- _Work task_:
All of the records must be repeated exactly.

- _The records_:
------

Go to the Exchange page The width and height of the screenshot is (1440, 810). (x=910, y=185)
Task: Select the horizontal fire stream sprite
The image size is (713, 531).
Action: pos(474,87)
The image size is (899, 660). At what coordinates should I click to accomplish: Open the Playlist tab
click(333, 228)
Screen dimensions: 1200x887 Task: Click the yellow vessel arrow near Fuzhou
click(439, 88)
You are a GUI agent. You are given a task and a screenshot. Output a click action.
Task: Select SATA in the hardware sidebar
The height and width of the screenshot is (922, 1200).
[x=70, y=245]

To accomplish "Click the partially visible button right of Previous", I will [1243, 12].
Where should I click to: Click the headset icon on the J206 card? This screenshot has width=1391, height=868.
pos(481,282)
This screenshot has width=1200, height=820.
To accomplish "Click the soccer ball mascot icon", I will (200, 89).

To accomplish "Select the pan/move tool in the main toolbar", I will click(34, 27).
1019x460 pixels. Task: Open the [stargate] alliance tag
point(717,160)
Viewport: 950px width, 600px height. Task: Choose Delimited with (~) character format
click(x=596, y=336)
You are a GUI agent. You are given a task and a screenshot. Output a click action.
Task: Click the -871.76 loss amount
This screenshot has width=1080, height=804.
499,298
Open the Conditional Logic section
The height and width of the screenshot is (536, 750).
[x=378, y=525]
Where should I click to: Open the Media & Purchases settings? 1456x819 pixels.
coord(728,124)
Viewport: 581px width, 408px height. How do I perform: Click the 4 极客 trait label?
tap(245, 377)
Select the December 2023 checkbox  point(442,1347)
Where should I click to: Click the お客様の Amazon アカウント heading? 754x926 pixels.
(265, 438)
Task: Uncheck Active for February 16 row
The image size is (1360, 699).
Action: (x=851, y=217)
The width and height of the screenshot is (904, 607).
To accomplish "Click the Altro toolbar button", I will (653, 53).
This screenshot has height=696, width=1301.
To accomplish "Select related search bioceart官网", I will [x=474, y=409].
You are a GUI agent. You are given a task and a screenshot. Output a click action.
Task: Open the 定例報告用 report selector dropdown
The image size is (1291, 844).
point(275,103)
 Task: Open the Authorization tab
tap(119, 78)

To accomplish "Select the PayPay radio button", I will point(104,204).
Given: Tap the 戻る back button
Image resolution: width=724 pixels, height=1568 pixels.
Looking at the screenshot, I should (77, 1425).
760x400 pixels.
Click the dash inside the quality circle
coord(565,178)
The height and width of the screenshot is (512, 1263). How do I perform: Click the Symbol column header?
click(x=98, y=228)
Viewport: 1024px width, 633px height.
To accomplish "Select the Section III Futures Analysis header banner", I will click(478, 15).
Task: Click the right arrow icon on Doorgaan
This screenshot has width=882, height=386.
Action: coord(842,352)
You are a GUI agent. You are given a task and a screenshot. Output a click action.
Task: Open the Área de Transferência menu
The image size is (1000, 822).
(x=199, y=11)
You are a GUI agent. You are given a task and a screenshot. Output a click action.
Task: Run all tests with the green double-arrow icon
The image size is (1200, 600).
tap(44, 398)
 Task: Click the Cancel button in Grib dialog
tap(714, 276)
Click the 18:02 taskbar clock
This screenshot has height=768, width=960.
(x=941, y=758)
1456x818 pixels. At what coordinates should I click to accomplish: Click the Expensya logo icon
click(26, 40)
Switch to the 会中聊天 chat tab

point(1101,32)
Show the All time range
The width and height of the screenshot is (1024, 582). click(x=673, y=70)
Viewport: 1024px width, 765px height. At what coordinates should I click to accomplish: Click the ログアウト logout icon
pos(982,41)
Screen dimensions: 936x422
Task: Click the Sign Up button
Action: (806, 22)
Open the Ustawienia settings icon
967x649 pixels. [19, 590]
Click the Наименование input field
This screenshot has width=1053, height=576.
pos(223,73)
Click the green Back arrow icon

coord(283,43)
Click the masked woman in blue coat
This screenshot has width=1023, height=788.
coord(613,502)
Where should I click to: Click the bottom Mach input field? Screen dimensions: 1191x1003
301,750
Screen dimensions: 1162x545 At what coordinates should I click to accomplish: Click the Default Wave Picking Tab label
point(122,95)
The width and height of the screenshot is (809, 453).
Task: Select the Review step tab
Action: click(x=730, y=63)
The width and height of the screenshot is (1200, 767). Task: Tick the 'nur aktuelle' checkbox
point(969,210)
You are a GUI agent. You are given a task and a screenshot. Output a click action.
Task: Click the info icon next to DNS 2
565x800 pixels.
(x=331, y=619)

------

- _Solution to the exercise_:
Go to the Exchange page The width and height of the screenshot is (1440, 810). (x=910, y=185)
Task: Select the horizontal fire stream sprite
The image size is (713, 531).
Action: pos(474,87)
The image size is (899, 660). At what coordinates should I click to accomplish: Open the Playlist tab
click(333, 228)
Screen dimensions: 1200x887 Task: Click the yellow vessel arrow near Fuzhou
click(439, 88)
You are a GUI agent. You are given a task and a screenshot. Output a click action.
Task: Select SATA in the hardware sidebar
The height and width of the screenshot is (922, 1200).
[x=70, y=245]

To accomplish "Click the partially visible button right of Previous", I will [1243, 12].
Where should I click to: Click the headset icon on the J206 card? This screenshot has width=1391, height=868.
pos(481,282)
This screenshot has width=1200, height=820.
To accomplish "Click the soccer ball mascot icon", I will (200, 89).

To accomplish "Select the pan/move tool in the main toolbar", I will click(34, 27).
1019x460 pixels. Task: Open the [stargate] alliance tag
point(717,160)
Viewport: 950px width, 600px height. Task: Choose Delimited with (~) character format
click(x=596, y=336)
You are a GUI agent. You are given a task and a screenshot. Output a click action.
Task: Click the -871.76 loss amount
This screenshot has width=1080, height=804.
499,298
Open the Conditional Logic section
The height and width of the screenshot is (536, 750).
[x=378, y=525]
Where should I click to: Open the Media & Purchases settings? 1456x819 pixels.
coord(728,124)
Viewport: 581px width, 408px height. How do I perform: Click the 4 极客 trait label?
tap(245, 377)
Select the December 2023 checkbox  point(442,1347)
Where should I click to: Click the お客様の Amazon アカウント heading? 754x926 pixels.
(265, 438)
Task: Uncheck Active for February 16 row
The image size is (1360, 699).
Action: (x=851, y=217)
The width and height of the screenshot is (904, 607).
To accomplish "Click the Altro toolbar button", I will (653, 53).
This screenshot has height=696, width=1301.
To accomplish "Select related search bioceart官网", I will [x=474, y=409].
You are a GUI agent. You are given a task and a screenshot. Output a click action.
Task: Open the 定例報告用 report selector dropdown
The image size is (1291, 844).
point(275,103)
 Task: Open the Authorization tab
tap(119, 78)

To accomplish "Select the PayPay radio button", I will point(104,204).
Given: Tap the 戻る back button
Image resolution: width=724 pixels, height=1568 pixels.
Looking at the screenshot, I should (77, 1425).
760x400 pixels.
Click the dash inside the quality circle
coord(565,178)
The height and width of the screenshot is (512, 1263). How do I perform: Click the Symbol column header?
click(x=98, y=228)
Viewport: 1024px width, 633px height.
To accomplish "Select the Section III Futures Analysis header banner", I will click(478, 15).
Task: Click the right arrow icon on Doorgaan
This screenshot has width=882, height=386.
Action: coord(842,352)
You are a GUI agent. You are given a task and a screenshot. Output a click action.
Task: Open the Área de Transferência menu
The image size is (1000, 822).
(x=199, y=11)
You are a GUI agent. You are given a task and a screenshot. Output a click action.
Task: Run all tests with the green double-arrow icon
The image size is (1200, 600).
tap(44, 398)
 Task: Click the Cancel button in Grib dialog
tap(714, 276)
Click the 18:02 taskbar clock
This screenshot has height=768, width=960.
(x=941, y=758)
1456x818 pixels. At what coordinates should I click to accomplish: Click the Expensya logo icon
click(26, 40)
Switch to the 会中聊天 chat tab

point(1101,32)
Show the All time range
The width and height of the screenshot is (1024, 582). click(x=673, y=70)
Viewport: 1024px width, 765px height. At what coordinates should I click to accomplish: Click the ログアウト logout icon
pos(982,41)
Screen dimensions: 936x422
Task: Click the Sign Up button
Action: (806, 22)
Open the Ustawienia settings icon
967x649 pixels. [19, 590]
Click the Наименование input field
This screenshot has width=1053, height=576.
pos(223,73)
Click the green Back arrow icon

coord(283,43)
Click the masked woman in blue coat
This screenshot has width=1023, height=788.
coord(613,502)
Where should I click to: Click the bottom Mach input field? Screen dimensions: 1191x1003
301,750
Screen dimensions: 1162x545 At what coordinates should I click to accomplish: Click the Default Wave Picking Tab label
point(122,95)
The width and height of the screenshot is (809, 453).
Task: Select the Review step tab
Action: click(x=730, y=63)
The width and height of the screenshot is (1200, 767). Task: Tick the 'nur aktuelle' checkbox
point(969,210)
You are a GUI agent. You are given a task and a screenshot. Output a click action.
Task: Click the info icon next to DNS 2
565x800 pixels.
(x=331, y=619)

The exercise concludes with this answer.